Мечта - Станислав Сметана
Шрифт:
Интервал:
Закладка:
Ещё один человек находится в близком круге Кирилла – Никита, которому двадцать пять или чуть больше. Этот абсолютно не поддаётся трафаретизации, и его достаточно трудно вписать в какую-то социально-типологическую нишу. В нём что-то есть от прошлого гедонистического образа Кирилла, но если Кирилл к жизни относился по факту, не задумываясь особенно ни над чем, то этот, напротив, всегда во всём ищет тайный мистический подтекст, и старается избегать рациональности, где только можно. Он обычно сам не очень представляет, чего хочет, потому никто особенно не принимает его всерьёз. Занимается он всем понемногу и ничем в сущности, и на этой неделе Кирилл мельком видел его в странном окружении за распитием алкогольных напитков из ближайшей палатки в районе Перово, где Кирилл был по делам типографии. Сегодня он ожидает его снова увидеть, видимо, в другом обличии и с другими напитками, но уверенным быть тут, конечно же, нельзя.

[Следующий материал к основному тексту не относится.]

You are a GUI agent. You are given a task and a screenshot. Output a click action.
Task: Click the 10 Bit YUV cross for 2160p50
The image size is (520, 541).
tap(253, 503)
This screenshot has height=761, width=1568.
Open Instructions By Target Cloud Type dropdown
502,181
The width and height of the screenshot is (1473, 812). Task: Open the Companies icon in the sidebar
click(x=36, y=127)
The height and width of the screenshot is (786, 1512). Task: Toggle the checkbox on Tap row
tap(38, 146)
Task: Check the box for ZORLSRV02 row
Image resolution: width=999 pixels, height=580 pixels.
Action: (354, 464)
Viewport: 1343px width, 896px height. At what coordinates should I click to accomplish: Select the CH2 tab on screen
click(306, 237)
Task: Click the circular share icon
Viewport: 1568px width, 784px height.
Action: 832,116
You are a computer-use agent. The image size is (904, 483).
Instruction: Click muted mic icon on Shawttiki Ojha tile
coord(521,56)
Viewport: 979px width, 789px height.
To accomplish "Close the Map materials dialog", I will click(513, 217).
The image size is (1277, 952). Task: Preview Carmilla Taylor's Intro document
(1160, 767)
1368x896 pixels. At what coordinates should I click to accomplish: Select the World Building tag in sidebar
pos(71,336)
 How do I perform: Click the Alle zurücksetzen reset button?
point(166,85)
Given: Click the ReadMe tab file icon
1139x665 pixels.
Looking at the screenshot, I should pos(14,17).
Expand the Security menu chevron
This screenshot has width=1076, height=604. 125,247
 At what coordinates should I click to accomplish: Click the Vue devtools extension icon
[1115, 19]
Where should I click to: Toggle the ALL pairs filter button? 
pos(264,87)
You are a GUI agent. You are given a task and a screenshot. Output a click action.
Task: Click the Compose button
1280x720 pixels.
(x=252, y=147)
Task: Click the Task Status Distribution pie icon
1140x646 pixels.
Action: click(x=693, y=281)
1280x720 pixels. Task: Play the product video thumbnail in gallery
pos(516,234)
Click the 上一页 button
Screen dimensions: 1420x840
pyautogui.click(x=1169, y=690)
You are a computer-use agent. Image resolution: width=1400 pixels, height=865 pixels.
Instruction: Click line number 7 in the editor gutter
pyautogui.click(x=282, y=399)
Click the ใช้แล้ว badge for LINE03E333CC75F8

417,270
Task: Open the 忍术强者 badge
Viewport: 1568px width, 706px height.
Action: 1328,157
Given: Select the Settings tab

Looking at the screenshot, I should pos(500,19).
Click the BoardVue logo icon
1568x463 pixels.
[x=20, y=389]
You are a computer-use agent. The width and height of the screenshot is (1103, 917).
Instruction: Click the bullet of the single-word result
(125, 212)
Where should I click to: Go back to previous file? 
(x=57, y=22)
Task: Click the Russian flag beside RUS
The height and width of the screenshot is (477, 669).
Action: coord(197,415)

Только Кирилл успел подумать, что на часах 23:30, а «вечер как явление» ещё не начался, как скрип тормозов внизу под окном поставил всё на свои места, сегодня вернулась Тоня из Франции и прямиком с аэропорта заехала к нему на Преображенку (или уже к себе на Преображенку?). Через некоторое время до его уха донеслось длительное ковыряние ключом (к себе на Преображенку!) в замке, затем всё происходило как в убыстренном кино. Кадр 1: Тоня разгружает уже одеревенелые французские булки из бумажного пакета с ручками. Кадр 2: В стакане молоко, дверца холодильника распахнута, и никто не пытается её закрыть. Кадр 3: Тоня пьёт молоко и роется в своей безразмерной сумке. Кадр 4: Кирилл сидит на диване в гостиной, Тоня химичит с видеопроигрывателем. Кадр 5: Кирилл там же, Тоня с блюдом клубники на диване. Начинается фильм.
– Фатих Акин. «Auf der anderen Seite». Взяла на три часа у Кристины, случайно встретила её в аэропорту. Она тоже будет в BZZ сегодня, мы же поедем? Тем более сегодня рядом, где-то на Большой Черкизовской. Всё, молчим.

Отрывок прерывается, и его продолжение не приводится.